In another Kentucky example of SLAPP, the City of Taylorsville demanded monetary damages from Lawrence Trageser, a local "watchdog" and frequent open records requester in a two pronged case. First, the city challenged the attorney general's open records decision determining that Taylorsville improperly denied Trageser's request for the written responses of three city commissioners to ethics complaints filed against them by the city clerk.

The second, and more menacing aspect of the case, involved the city's demand for damages from Trageser because he obtained a second public record—a memorandum written by the city clerk—by means other than an open records request.

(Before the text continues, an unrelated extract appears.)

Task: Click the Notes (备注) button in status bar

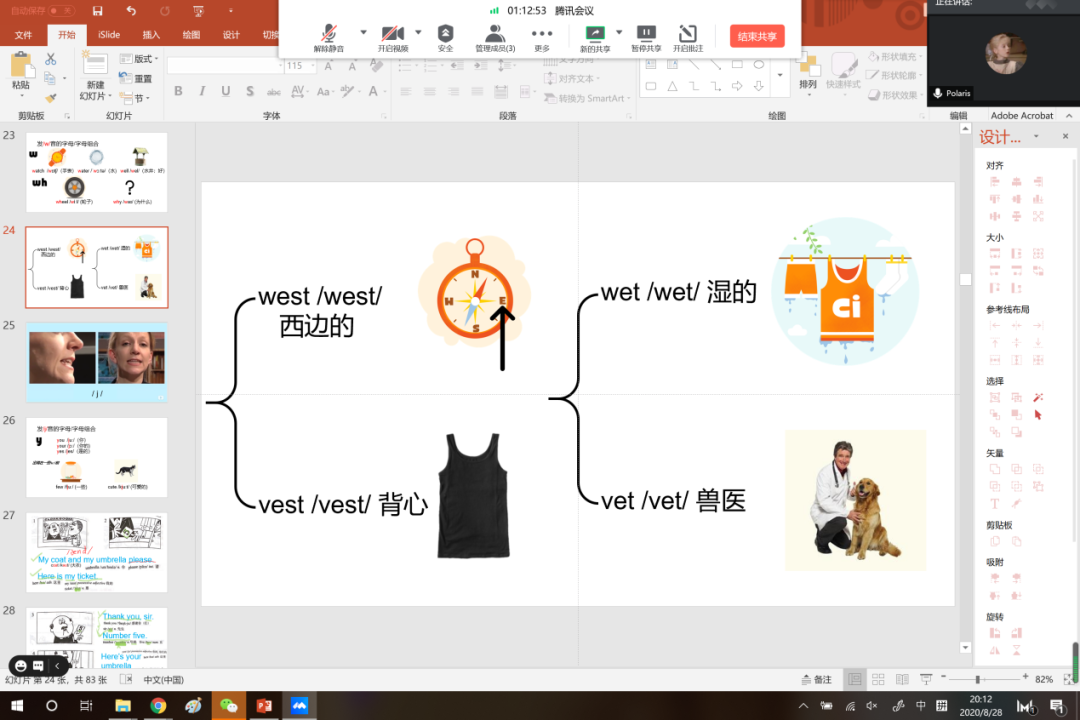Action: 816,679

He was "negligent," the city theorized, because he "circumvented the legal procedure to inspect public records" in obtaining the memorandum which would otherwise "have been found to be exempt from production pursuant to KRS 61.878." The city offered no legal support for this argument.

The court resolved both issues in favor of Trageser and against the city.

With respect to the city's lawsuit, the court concluded that "the purpose of the Open Records Act is to provide 'any person' with the opportunity to obtain 'free and open examination of public records'" and not to provide "an avenue of attack against a person who did not use the Open Records Act to obtain a public record."

In the order entered by the court on December 12, the court stated that the city "wrongfully withheld public records from Trageser without a good faith basis or plausible justification." "Equally troubling," the order continued, "is the fact that [the city] also brought an unfounded claim for compensatory and punitive damages against Trageser in an apparent attempt at intimidation designed to dissuade him from further exercising his rights under the Open Records Act in this case and in future cases."

The court awarded the statutory maximum in penalties, as well as attorney's fees. Trageser received $16,500 in penalties, based on a $25 a day fine for the 660 days the records were willfully withheld. His attorney, Jeremy Rogers, receive $12,000 attorney's fees.

The City of Taylorsville has appealed the circuit court's opinion to the Kentucky Court of Appeals.